Instructions to follow: Nothing but the lines from the first line of the records below to the line holding "[TOYOTA RACING –" belongs in the answer, copied exactly and without pictures.

[Stored records]
····················
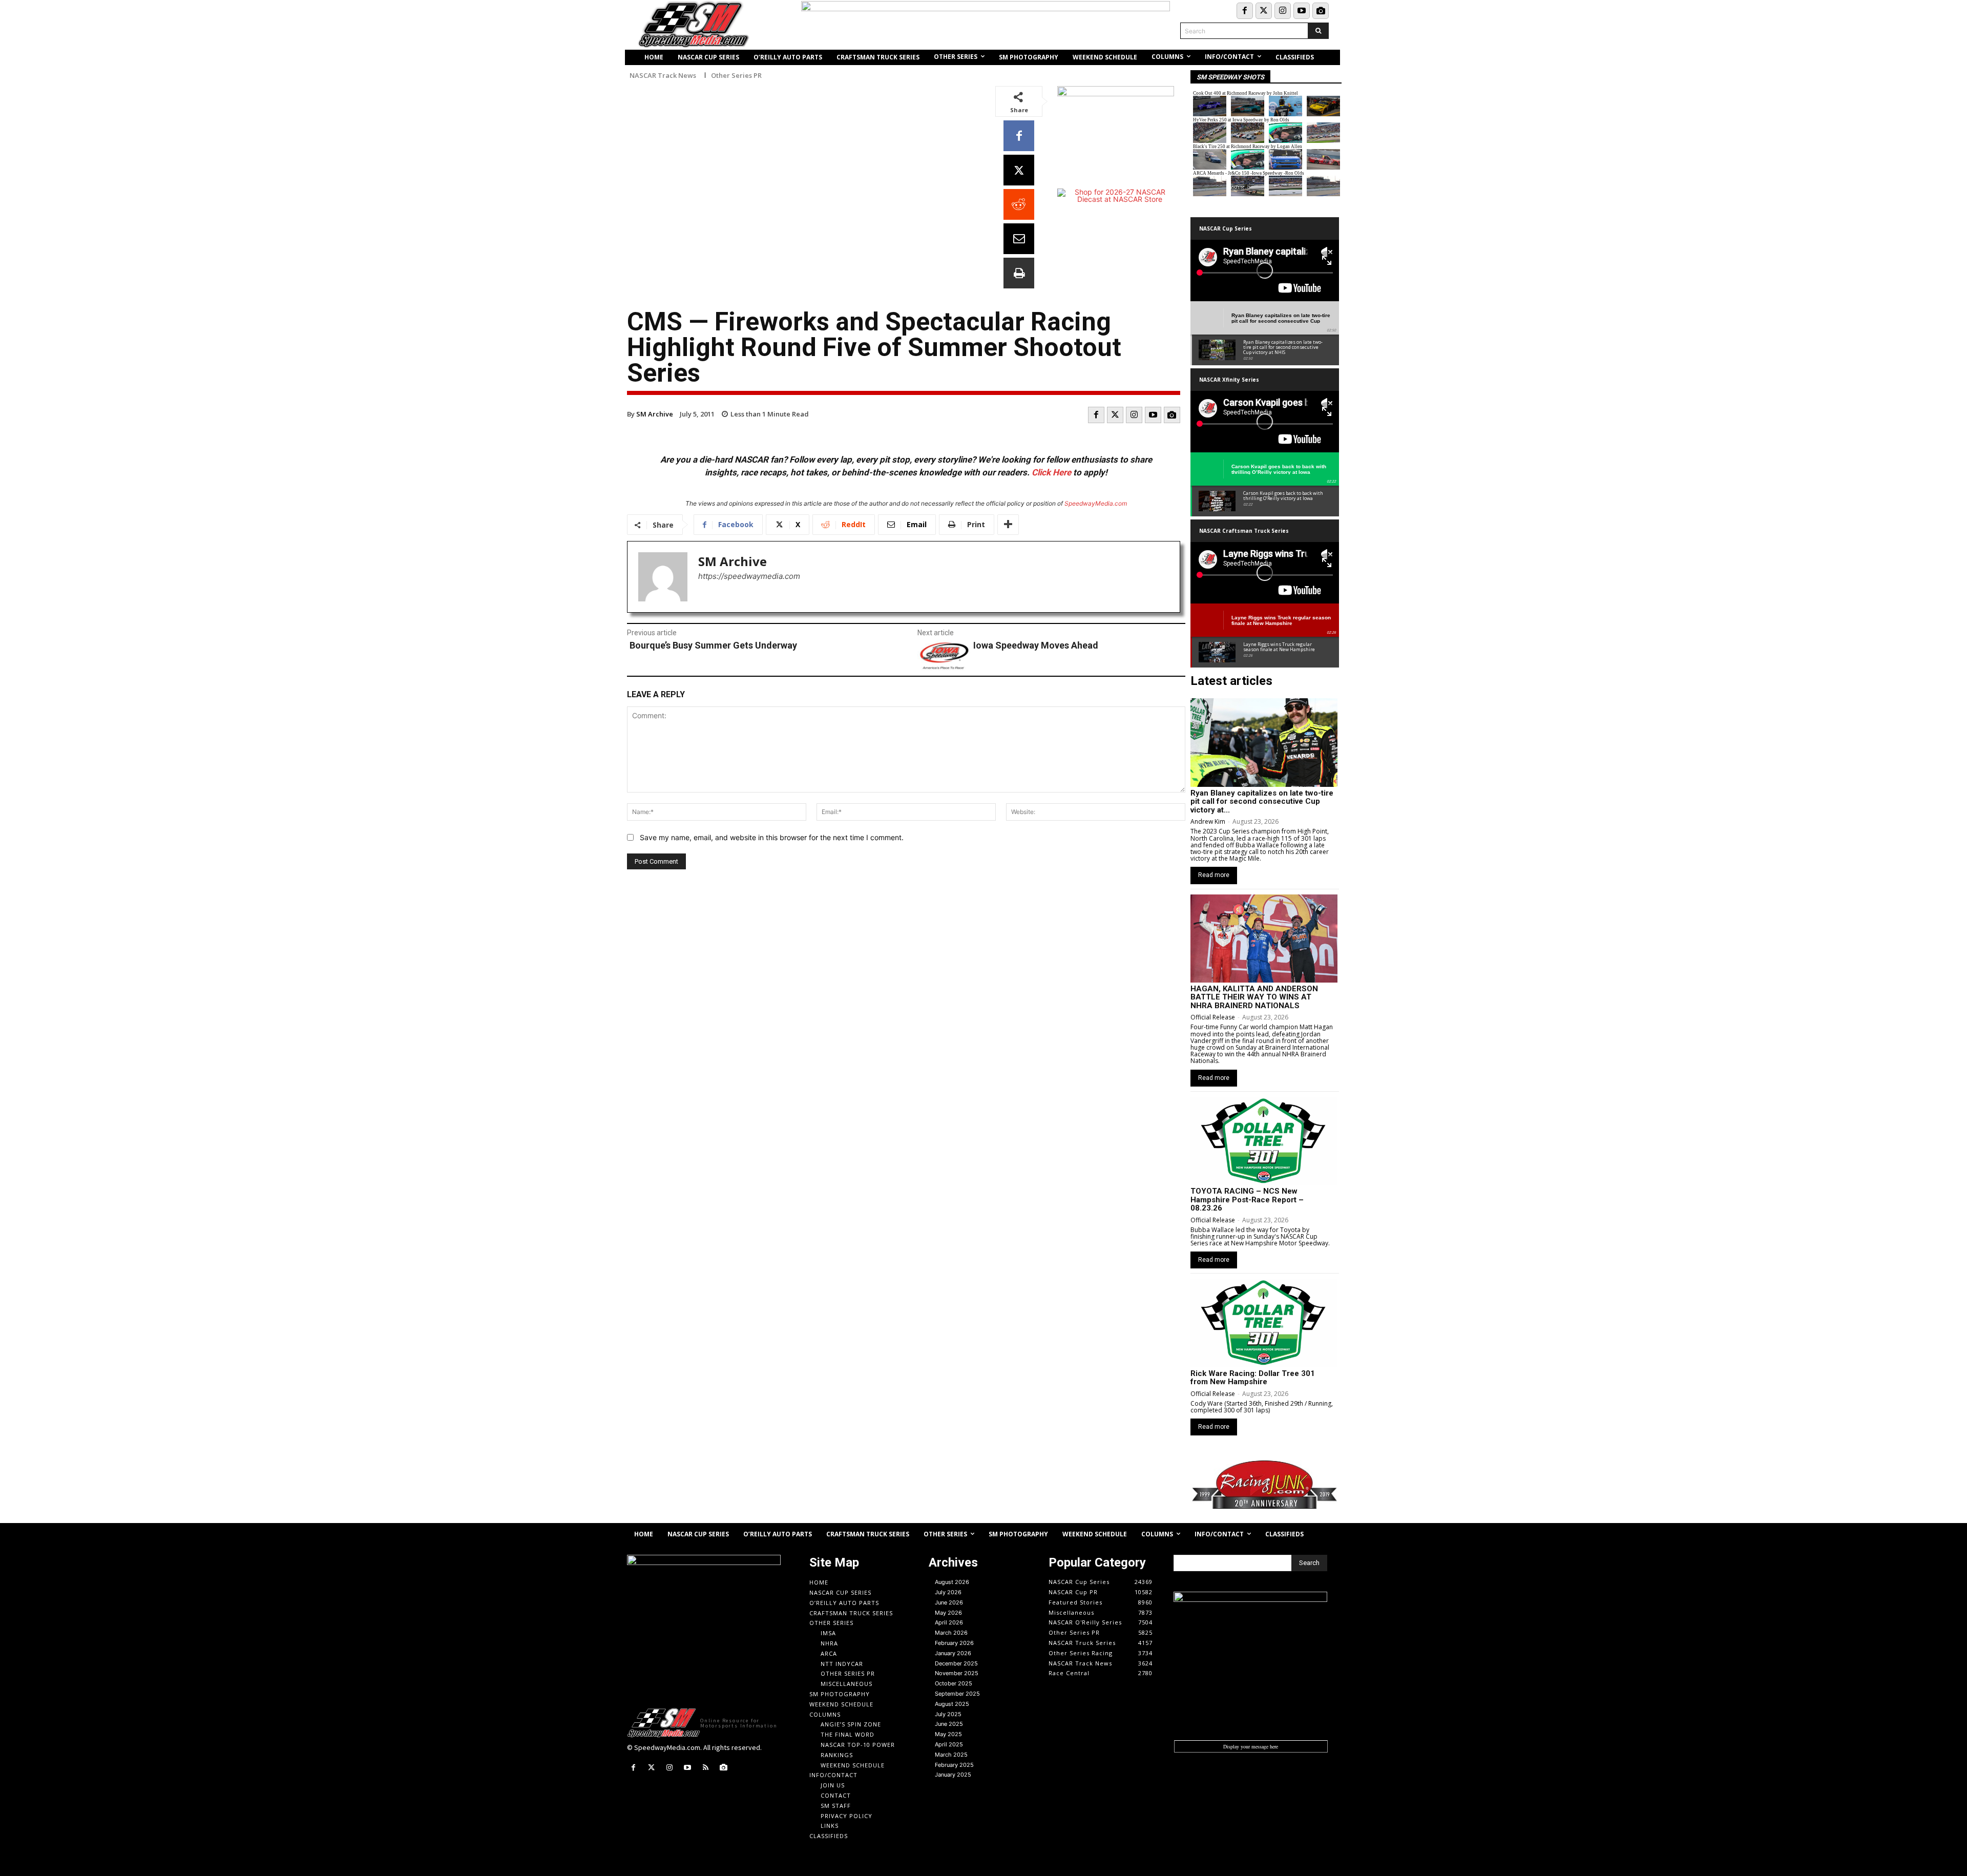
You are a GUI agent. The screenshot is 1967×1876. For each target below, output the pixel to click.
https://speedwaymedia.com (749, 576)
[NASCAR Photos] (1320, 11)
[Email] (1018, 238)
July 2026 (948, 1592)
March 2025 (951, 1754)
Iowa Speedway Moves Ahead (1035, 645)
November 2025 (956, 1673)
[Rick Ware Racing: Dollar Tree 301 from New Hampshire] (1263, 1323)
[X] (1018, 170)
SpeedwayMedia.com (1095, 503)
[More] (1008, 524)
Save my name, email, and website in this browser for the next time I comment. (772, 837)
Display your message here (1250, 1746)
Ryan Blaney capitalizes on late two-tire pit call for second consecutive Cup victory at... (1261, 801)
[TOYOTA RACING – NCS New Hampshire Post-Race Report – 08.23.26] (1263, 1141)
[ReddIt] (1018, 204)
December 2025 (956, 1663)
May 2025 (948, 1734)
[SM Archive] (662, 576)
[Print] (1018, 273)
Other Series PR (736, 75)
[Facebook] (1245, 11)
····················
Result of this task:
You are a GUI agent. The screenshot is 1967×1876. For each target below, output the pixel to click.
https://speedwaymedia.com (749, 576)
[NASCAR Photos] (1320, 11)
[Email] (1018, 238)
July 2026 (948, 1592)
March 2025 (951, 1754)
Iowa Speedway Moves Ahead (1035, 645)
November 2025 (956, 1673)
[Rick Ware Racing: Dollar Tree 301 from New Hampshire] (1263, 1323)
[X] (1018, 170)
SpeedwayMedia.com (1095, 503)
[More] (1008, 524)
Save my name, email, and website in this browser for the next time I comment. (772, 837)
Display your message here (1250, 1746)
Ryan Blaney capitalizes on late two-tire pit call for second consecutive Cup victory at... (1261, 801)
[TOYOTA RACING – NCS New Hampshire Post-Race Report – 08.23.26] (1263, 1141)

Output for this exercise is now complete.